Page:Dallet - Histoire de l'Église de Corée, volume 1.djvu/37

Le texte de cette page a été corrigé et est conforme au fac-similé.

« Moi, votre sujet, je suis un homme dont la destinée est peu fortunée : j’ai été longtemps sans avoir de successeur ; enfin j’ai eu un enfant mâle d’une concubine. Sa naissance m’a causé une joie incroyable : j’ai pris aussitôt pour reine la mère qui l’avait engendré ; mais j’ai fait en cela une faute, qui est la source de plusieurs soupçons. J’obligeai la reine Min-chi, mon épouse, à se retirer dans une maison particulière, et je fis ma seconde femme, Tchang-chi, reine en sa place. J’informai alors en détail Votre Majesté de cette affaire. Maintenant je fais réflexion que Min-chi a reçu les patentes de création de Votre Majesté, qu’elle a gouverné ma maison, qu’elle m’a aidé aux sacrifices, qu’elle a servi la reine ma bisaïeule et la reine ma mère ; qu’elle a porté le deuil de trois ans avec moi. Suivant les lois de la nature et de l’équité, je devais la traiter avec honneur ; mais je me suis laissé emporter à mon imprudence. Après que la chose fut faite, j’en eus un extrême regret. Maintenant pour me conformer aux désirs des peuples de mon royaume, j’ai dessein de rendre à Min-chi la dignité de reine, et de remettre Tchang-chi au rang de concubine. Par ce moyen, le gouvernement de la famille sera dans l’ordre, et le fondement des bonnes mœurs et de la conversion de tout un État, sera rectifié.

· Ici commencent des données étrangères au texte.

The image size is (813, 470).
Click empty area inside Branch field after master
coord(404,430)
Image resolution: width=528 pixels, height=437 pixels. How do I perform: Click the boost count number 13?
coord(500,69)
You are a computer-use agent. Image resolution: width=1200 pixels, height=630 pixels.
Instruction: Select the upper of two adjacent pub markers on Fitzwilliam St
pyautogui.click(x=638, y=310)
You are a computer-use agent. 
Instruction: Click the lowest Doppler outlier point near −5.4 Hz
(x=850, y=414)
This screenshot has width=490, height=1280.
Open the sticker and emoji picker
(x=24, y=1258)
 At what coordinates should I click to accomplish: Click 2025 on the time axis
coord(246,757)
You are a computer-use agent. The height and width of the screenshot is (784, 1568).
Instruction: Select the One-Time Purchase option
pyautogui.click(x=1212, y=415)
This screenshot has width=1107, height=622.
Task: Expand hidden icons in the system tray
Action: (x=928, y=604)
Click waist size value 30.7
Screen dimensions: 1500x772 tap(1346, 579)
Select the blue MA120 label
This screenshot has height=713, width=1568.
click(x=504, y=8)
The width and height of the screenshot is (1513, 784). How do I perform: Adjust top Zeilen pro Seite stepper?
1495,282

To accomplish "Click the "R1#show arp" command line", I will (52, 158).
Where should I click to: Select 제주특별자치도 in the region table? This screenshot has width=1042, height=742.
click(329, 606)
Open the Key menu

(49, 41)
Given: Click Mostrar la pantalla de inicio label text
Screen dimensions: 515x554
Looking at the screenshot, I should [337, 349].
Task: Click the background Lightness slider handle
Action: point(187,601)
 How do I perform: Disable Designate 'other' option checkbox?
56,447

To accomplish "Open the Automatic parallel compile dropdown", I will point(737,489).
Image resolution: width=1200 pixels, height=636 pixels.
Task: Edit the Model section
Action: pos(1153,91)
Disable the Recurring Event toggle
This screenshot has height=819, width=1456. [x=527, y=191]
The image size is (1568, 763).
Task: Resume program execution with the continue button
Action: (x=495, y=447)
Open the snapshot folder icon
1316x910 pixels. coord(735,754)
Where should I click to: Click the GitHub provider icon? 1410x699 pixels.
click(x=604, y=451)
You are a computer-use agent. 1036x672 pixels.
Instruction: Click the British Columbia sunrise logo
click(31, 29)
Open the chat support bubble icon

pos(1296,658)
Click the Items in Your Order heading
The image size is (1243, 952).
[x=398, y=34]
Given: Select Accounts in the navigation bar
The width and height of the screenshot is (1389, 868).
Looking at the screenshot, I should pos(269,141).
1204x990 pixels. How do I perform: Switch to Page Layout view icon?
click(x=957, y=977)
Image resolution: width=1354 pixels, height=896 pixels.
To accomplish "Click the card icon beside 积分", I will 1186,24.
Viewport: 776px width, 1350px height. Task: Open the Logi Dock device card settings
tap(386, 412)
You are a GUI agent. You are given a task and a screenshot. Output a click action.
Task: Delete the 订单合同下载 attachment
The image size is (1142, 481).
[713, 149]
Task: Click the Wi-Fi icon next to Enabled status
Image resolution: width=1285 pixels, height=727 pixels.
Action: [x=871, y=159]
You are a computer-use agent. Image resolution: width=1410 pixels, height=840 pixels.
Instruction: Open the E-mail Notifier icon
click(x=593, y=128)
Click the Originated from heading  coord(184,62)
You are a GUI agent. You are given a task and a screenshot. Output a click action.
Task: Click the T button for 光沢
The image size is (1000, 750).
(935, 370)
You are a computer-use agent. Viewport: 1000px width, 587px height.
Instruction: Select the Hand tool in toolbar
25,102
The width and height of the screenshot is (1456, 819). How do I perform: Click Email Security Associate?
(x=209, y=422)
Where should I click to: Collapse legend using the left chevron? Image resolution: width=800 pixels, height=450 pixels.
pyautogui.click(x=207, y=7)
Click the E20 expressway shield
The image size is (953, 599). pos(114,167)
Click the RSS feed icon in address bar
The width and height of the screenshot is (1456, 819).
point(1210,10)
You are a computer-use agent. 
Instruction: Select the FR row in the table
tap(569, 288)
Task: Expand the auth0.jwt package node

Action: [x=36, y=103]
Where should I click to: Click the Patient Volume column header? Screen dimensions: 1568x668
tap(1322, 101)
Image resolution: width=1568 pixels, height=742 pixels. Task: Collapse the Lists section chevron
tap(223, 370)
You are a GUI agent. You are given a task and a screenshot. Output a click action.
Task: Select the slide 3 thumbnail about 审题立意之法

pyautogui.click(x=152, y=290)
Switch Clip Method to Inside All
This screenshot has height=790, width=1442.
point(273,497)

« Moi, votre sujet, quoique je déshonore par mon ignorance et ma stupidité le titre que j’ai hérité de mes ancêtres, il y a pourtant vingt ans que je sers Votre Majesté suprême, et je dois tout ce que je suis à ses bienfaits, qui me couvrent et me protègent comme le Ciel. Il n’y a aucune affaire domestique ou publique, de quelque nature qu’elle soit, que j’ose lui cacher. C’est ce qui me donne la hardiesse d’importuner deux et trois fois Votre Majesté sur cette affaire. À la vérité je suis honteux de passer ainsi les bornes du devoir ; mais comme c’est une affaire qui touche l’ordre qui doit se garder dans la famille, et qu’il s’agit de faire entendre les désirs du peuple, la raison veut que je le fasse savoir avec respect à Votre Majesté. »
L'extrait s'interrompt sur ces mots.